Nikita Bobko
Nikita Bobko

Reputation: 634

Git ignore all files except particular ones

I have a lot of files in directory which i wouldn't like them to be tracked by git. So i want to ignore all files except .bashrc, .gitignore and .config/terminator/config for example.

I'm trying to do something like this in .gitignore:

*
!.gitignore
!.bashrc
!.config/terminator/config

.bashrc and .gitignore files are unignored now but still cannot get .config/terminator/config unignored. How can i do this in git?

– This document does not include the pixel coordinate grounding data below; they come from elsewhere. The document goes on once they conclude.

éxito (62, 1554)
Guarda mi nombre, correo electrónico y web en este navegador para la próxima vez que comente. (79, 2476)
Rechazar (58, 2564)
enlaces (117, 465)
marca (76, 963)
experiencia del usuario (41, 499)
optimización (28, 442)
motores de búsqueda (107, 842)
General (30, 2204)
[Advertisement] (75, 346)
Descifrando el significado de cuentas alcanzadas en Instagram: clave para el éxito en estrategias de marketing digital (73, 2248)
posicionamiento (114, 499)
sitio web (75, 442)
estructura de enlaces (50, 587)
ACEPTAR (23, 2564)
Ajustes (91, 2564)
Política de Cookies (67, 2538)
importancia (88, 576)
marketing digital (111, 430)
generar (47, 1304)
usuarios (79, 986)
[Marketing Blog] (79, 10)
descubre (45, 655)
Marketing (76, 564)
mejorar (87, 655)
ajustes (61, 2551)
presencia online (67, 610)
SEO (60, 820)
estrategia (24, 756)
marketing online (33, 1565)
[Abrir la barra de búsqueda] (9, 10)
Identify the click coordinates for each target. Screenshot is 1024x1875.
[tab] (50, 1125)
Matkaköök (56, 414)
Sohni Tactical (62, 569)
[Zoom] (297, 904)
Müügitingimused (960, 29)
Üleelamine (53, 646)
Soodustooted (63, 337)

I have one possible solution but is there more elegant one without specifying subdirectories?

*
!.gitignore
!.bashrc
!.gitconfig

!.config/
!.config/terminator/
!.config/terminator/config

Upvotes: 1

Views: 594

Answers (1)

torek
torek

Reputation: 489638

The short version of the answer is that once Git has ignored some directory, it proceeds not to bother to look inside that directory unless something else already forces it to do so.1 To stop this, you must explicitly list the directory or directories that you don't want ignored, with ! entries:

*
!/.bashrc
!/.config
!.config/terminator
!.config/terminator/config
!/.gitignore

That is:

*

tells Git: ignore everything unless overridden. Then the eventual:

!.bashrc

overrides the ignore rule for .bashrc, and so on. But what Git does is that it starts by reading . to find all entries. Suppose it finds them in alphabetical order: .bashrc, .config, .editorthing, .gitignore, .history, and so on; and suppose we have your original .gitignore file:

  1. Hm, I see .bashrc, let's check on it... ah, line 1 says ignore but 3 says don't, so don't ignore. Result: not ignored.
  2. Now I see .config, let's check on that. Line 1 says ignore, line 2 is about .gitignore, line 3 is about .bashrc, and line 4 says to keep .config/terminator/config. It's not any of those, so line 1 applies! Result: ignored!
  3. Repeat as above.

Arguably, the action in step 2 is idiotic: it's clearly impossible to apply the long rule if the shorter .config is ignored, so the presence of .config/<something> as un-ignored ought to trigger Git to un-ignore .config. And in fact, the newest versions of Git try to be more clever about this, but older ones don't: you must explicitly un-ignore .config (or /.config, which is better here for reasons I won't get into, but that's why I wrote it that way above2).

There is a more elegant trick but it causes Git to be much slower, so you may not want to use it. The trick is to explicitly un-ignore all directories:

*
!*/
!/.bashrc

and so on. But now if you have a directory a with millions of sub-directories and files within a, Git will scan all a and all its subdirectories, whereas before, it would skip it.


1Having a file within .config in the index forces Git to scan .config. However, you'd then run into the same issue with .config/terminator unless the index contained a file within .config/terminator as well.

2OK, I will get into it a little bit. It does not apply in this particular case, but assuming you are un-ignoring .bashrc, if Git were for some reason to scan a/, and a/ contained a file named .bashrc, Git would not ignore a/.bashrc. We do not need the leading slash on .config/terminator, though, because that contains an embedded slash (one not at the end). This makes the match on that name rooted, while matches on .bashrc are non-rooted and hence match a/.bashrc.